- **Texte fourni**
━━━
L’ambition portée par cette ville dépasse la simple logique d’aménagement du territoire. Elle incarne un projet civilisationnel conjuguant souveraineté, prospérité partagée et insertion stratégique dans les grandes dynamiques mondiales notamment celles liées à la transition énergétique, à la sécurité alimentaire, à la connectivité logistique et au tourisme responsable. L’analyse de cette trajectoire permet d’illustrer, chiffres à l’appui, la montée en puissance d’un modèle territorial intégré, résilient et tourné vers l’avenir.
Le site bénéficie également d’un environnement naturel d’exception. La lagune de Dakhla, classée zone Ramsar, abrite une biodiversité remarquable : flamants roses, sternes royales, dauphins, et phoques moines s’y côtoient. Le Parc National couvre plus de 350 km² et constitue un atout pour l’écotourisme, un segment en pleine expansion dans le tourisme mondial, évalué à plus de 181 milliards de dollars en 2023 selon l’Organisation Mondiale du Tourisme (OMT).
━━━
- **Lignes de données**

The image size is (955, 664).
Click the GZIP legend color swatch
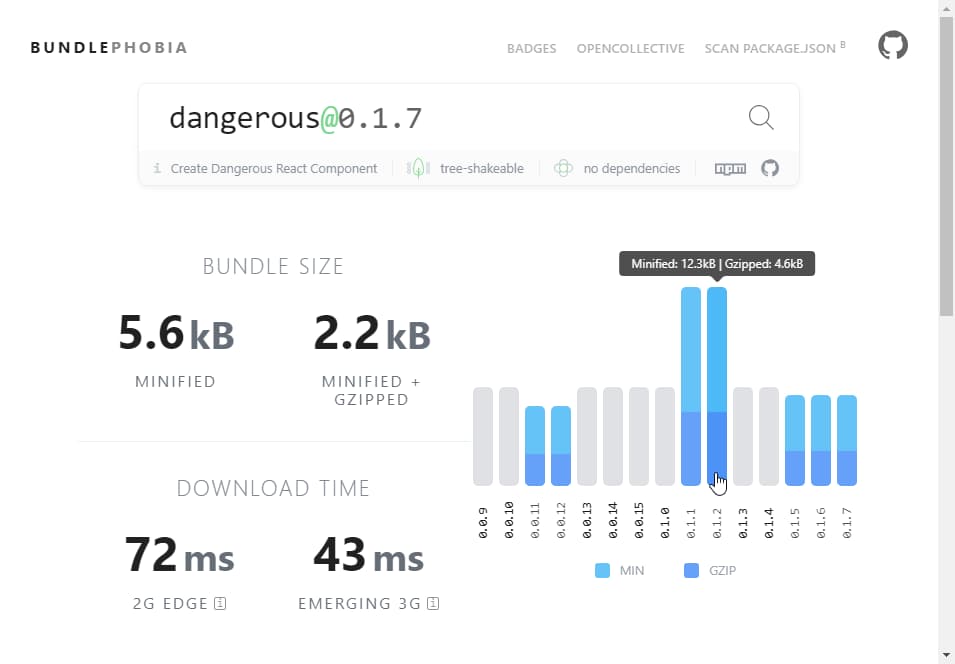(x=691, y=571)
━━━
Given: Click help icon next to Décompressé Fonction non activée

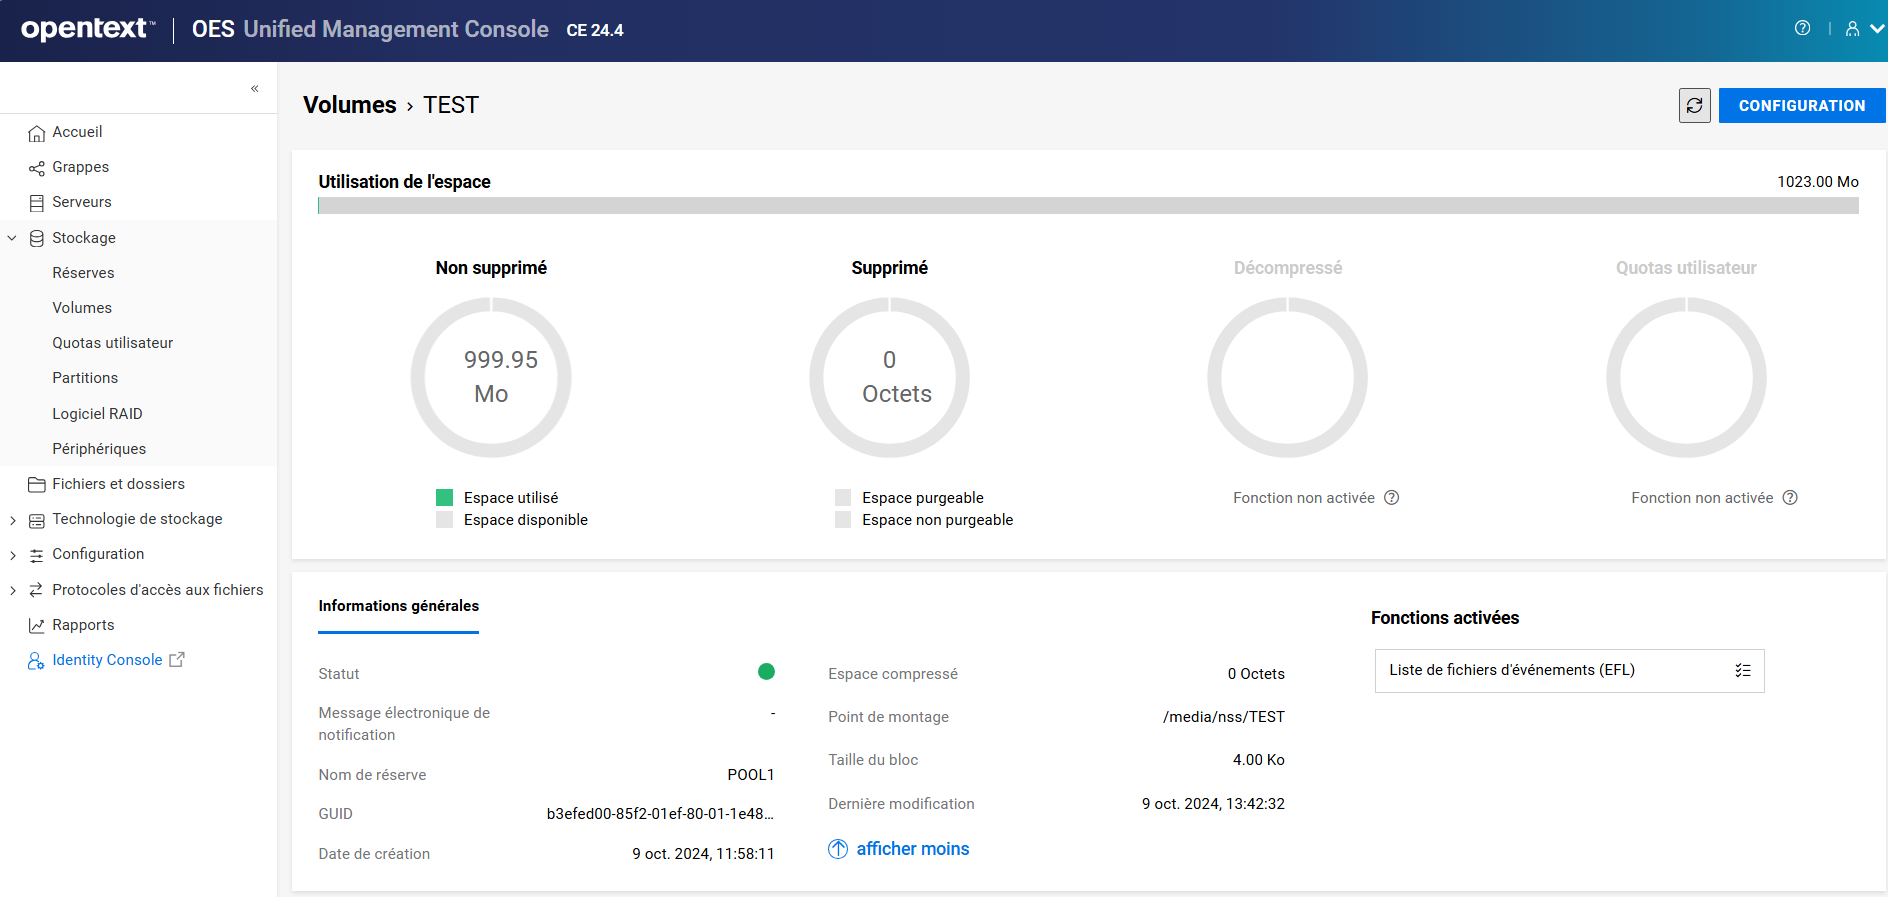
━━━
- **Travail à faire**
a) Dressez la liste de toutes les espèces animales que le texte sur Dakhla mentionne dans la lagune.
b) Répondez brièvement à ces questions d'après le texte sur Dakhla :
(i) Quelles trois notions le projet civilisationnel conjugue-t-il ?
(ii) Quel classement la lagune de Dakhla a-t-elle reçu ?
(iii) Quelle superficie le Parc National couvre-t-il ?
Les items n'ont aucune utilité pour ce travail.

- **Résultats obtenus**
a) Flamants roses, sternes royales, dauphins, phoques moines.

b)
(i) La souveraineté, la prospérité partagée et l'insertion stratégique dans les grandes dynamiques mondiales.
(ii) Elle est classée zone Ramsar.
(iii) Plus de 350 km².